The FakeAV attacks seem to come in 3 flavors of increasing complexity:
1) "The Nag". Terminate the process and delete the file. Doesn't care that you run other programs.
2) "The Pain in the Ass". Doesn't let you run any exe because it latches into the .exe file registry keys. We have an inf that reverts the registry change, then we terminate and delete the exe.
3) "The Real Pain in the Ass". Does the same as number two, but has the additional side effect of fudging permissions all over the system. It screws them up so bad that you can't run any of your applications anymore. When computers get these, we usually just reimage them. But they can be salvaged if it's worth a bit of work to you.
If you've experienced these, here's why you got it, and here's how to prevent it in the future.
Full article:
http://isc.sans.edu/diary/More+on+Go...oisoning/10822
Another very In-depth article with additional info:
http://blog.unmaskparasites.com/2011...earch-results/
Quote:
For last couple of weeks we received quite a bit of reports of images on Google leading to (usually) FakeAV web sites.
Google is doing a relatively good job removing (or at least marking) links leading to malware in normal searches, however, Google’s image search seem to be plagued with malicious links. So how do they do this?
The attackers compromise a number of legitimate web sites. I have noticed that they usually attack Wordpress installations, but any widely spread software that has known vulnerabilities can be exploited.
.
.
.
.
.
Now, when a user searches for something through the Google image search function, thumbnails of pictures are displayed. Depending on the automatically generated content in step 3), number of links to the web page and other parameters known to Google, the attacker’s page will be shown at a certain position in the results web page. The exploit happens when a user clicks on the thumbnail.
Google now shows a special page that shows the thumbnail in the center of the page, links to the original image (no matter where it is located) on the right and the original web site (the one that contained the image) in the background. This is where the “vulnerability” is.

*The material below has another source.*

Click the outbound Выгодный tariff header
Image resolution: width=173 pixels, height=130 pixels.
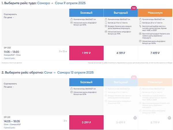point(121,13)
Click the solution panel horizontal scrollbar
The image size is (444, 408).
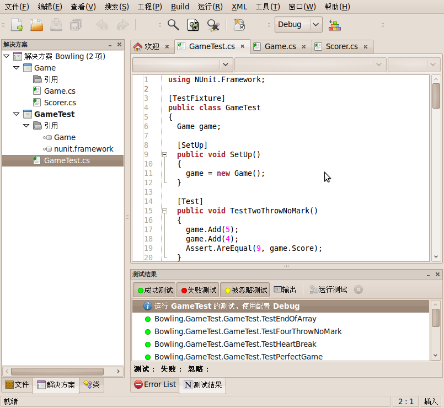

The user’s browser will automatically send a request to the bad page which runs the attacker’s script (the one set in step 1). This script checks that the request’s referrer field and if it contains Google (meaning this was a click on the results page in Google), the script displays a small JavaScript script.
This causes the browser to be redirected to another site that is serving FakeAV.
As we can see, the whole story behind this is relatively simple (for the attackers). There is a number of things to do here to protect against this attack, depending if we are looking at servers or clients. For a standard user, the best protection (besides not clicking on images) is to install a Mozilla Firefox addon such as NoScript. Google could step up a bit as well, especially since this has been going on for more than a month already and there are numerous complaints on Google’s forums about this. Since there are so many poisoned images they could maybe modify the screen that displays the results so it does not include the iframe – that will help in first step only, since if the user lands on the malicious web page there is nothing Google can do really.
|
Here's the link to
NoScript. The thing about NoScript though, is that it can be overkill in many situations, and requires you to fine tune it or add exceptions to make some of your normal websites function properly. This normally just consists of navigating to your trusted websites and telling NoScript to allow an exception for that site. But for some people, I imagine it could be confusing. If you have any questions about it, post em in here....